A study of Mississippi community and junior college dual enrollment collaboration practices with secondary schools and parents of home -schooled students
by Kellum, LaNell Bagwell, Ph.D., Mississippi State University, 2009, 507; 3366296
Abstract (Summary)

This study provides data from an existing review of secondary data and a survey of dual enrollment managers on the topic of Mississippi community and junior colleges' dual enrollment collaborations with secondary schools and parents of home-schooled students. Dual enrollment, also known as dual credit, concurrent enrollment, and credit based transition, refers to the participation in college-level courses and the earning of college credits by high school students.
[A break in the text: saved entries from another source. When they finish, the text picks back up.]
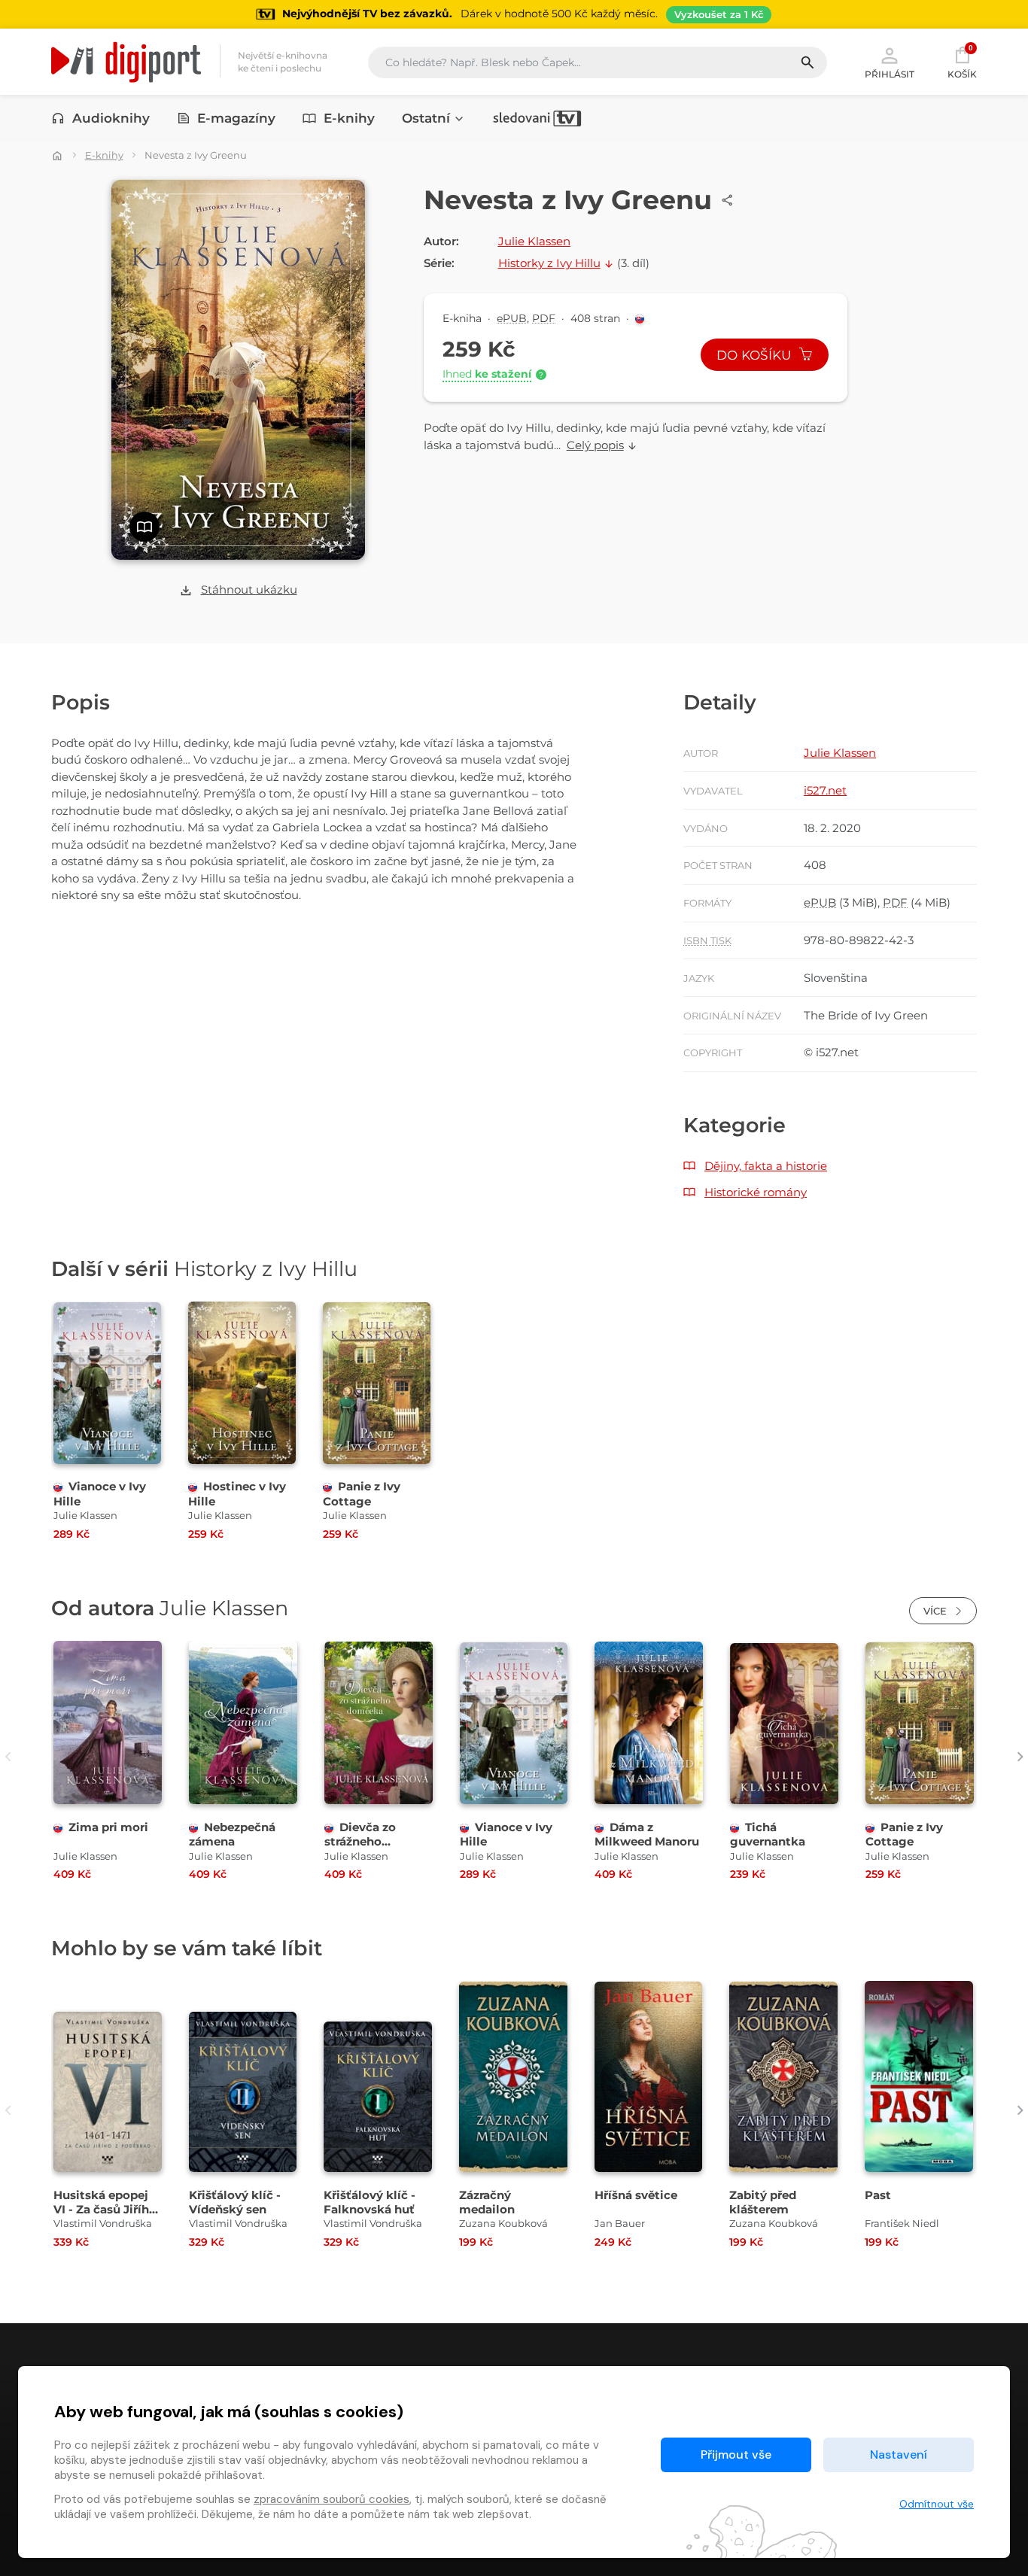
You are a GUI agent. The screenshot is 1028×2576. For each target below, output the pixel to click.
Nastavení (898, 2454)
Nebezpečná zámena (232, 1834)
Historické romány (755, 1192)
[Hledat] (813, 62)
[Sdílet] (727, 200)
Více (936, 1611)
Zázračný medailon (487, 2202)
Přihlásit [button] (889, 73)
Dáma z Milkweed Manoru (647, 1834)
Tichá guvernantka (767, 1834)
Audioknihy (111, 118)
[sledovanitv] (537, 118)
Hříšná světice (636, 2195)
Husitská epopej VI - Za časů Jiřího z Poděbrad (105, 2209)
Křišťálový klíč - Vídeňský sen (235, 2202)
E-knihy (349, 118)
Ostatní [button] (426, 118)
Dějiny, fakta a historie (765, 1166)
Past (878, 2195)
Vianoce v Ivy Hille (506, 1834)
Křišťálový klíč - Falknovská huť (369, 2202)
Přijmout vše (736, 2454)
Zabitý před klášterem (762, 2202)
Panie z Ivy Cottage (361, 1493)
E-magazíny (236, 118)
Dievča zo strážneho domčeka (360, 1841)
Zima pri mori (108, 1827)
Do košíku (755, 355)
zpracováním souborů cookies (331, 2499)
Dual enrollment has been described as providing benefits such as increasing access to postsecondary education, increasing the rigor of the high school curriculum, savings in time and expenses toward earning a college degree, promoting more efficient use of states' educational resources, and enhancing students' admission to college and subsequent retention and success in college.

The Mississippi Education Reform Act (2006) offered secondary schools and community and junior colleges more autonomy to establish exemplary dual enrollment programs through forged local collaborations. The collaborations may serve to increase high school retention and completion and postsecondary enrollment, retention, and completion.

The primary intention of this mixed methods research is descriptive. Through the extant review of the literature the researcher examined the availability and the content of state dual enrollment policies and what experts in the field consider to be necessary inclusions. The researcher divided the study into two parts. Part I of the research involved a secondary analysis of existing State Board for Community and Junior College (SBCJC) Primary Enrollment data for Academic Years 2006, 2007, and 2008, to describe the extent of dual enrollment participation in Mississippi's 15 CJCs. Part II involved survey research to ascertain the extent of Mississippi community and junior colleges' dual enrollment collaboration practices with high schools and parents of home-schooled students that bridged the gap between secondary and postsecondary education, and dual enrollment managers' perceptions regarding Mississippi CJC's dual enrollment collaboration goals, benefits, and targets.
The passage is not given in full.